その言葉を聞いた両親は、笑っているのか泣きそうになっているのかの中間くらいな微妙な表情を浮かべる。
「僕、ちょっと緊張して疲れちゃったからお部屋に戻ってるね!」
その場の空気に耐えられなくなった俺は、笑顔のまま自室へと走っていく。
後ろで両親が何か言っていたようだったが俺の耳には入らなかった。
俺は、自室に戻りベッドに横になると先程の事を思い出す。
本で土属性が不遇の扱いを受けているとは知っていたが、まさかあそこまで露骨に不遇だとは予想していなかった。
この世界では、派手な魔法ほど好まれる傾向がある。
もちろん、それは個人差があり回復魔法などはまた別の需要がある為一概には言えないが、基本は派手な魔法=ステータスという風潮はある。
「それにしても土……かあ」
俺は先程の結果を思い出す。
少なくとも主人公の持つ属性ではないわな。
まあ、俺自身、自分が主人公だとかおこがましいことは思ってないのである意味妥当かもしれない。
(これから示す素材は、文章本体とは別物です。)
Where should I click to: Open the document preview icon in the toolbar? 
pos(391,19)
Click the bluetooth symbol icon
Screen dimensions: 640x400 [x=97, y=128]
美形に生まれただけでも充分勝ち組なのでそれで良しとしよう。
それに逆転の発想だ。
それだけ不遇な扱いを受けている土属性だからこそ極めて誰も何も言えない様な功績を成し遂げれば土属性に対する見方も変わるかもしれない。
俺は少々、捻くれた性格で不人気、不遇であればあるほど燃える性質なのだ。
格ゲーだと一般では弱いとされているキャラを好んで使ったりネトゲではいわゆる地雷職、不遇職と言われる職業にわざとなったりという感じである。
そんな俺だからこそ、最初は土属性と聞いて驚いたが今冷静になってみるとなんかこう……ふつふつとやる気が湧いてくる。
どん底からの成り上がり……なんかの物語の主人公っぽくてかっこいいじゃないか。
先程は、主人公だとは思っていないとカッコつけて言いはしたが、やはり俺も男。
主人公というのには憧れるものがある。
幸いにも俺は、地球でのオタク知識がある。
この世界の人間が思いつかない様な魔法の使い方も、今は思いつかないがいずれは思いついてみんなの注目を集められるかもしれない。
俺は、そこまで考えると立ち上がり土魔法の地位を向上させる決意をしたのだった。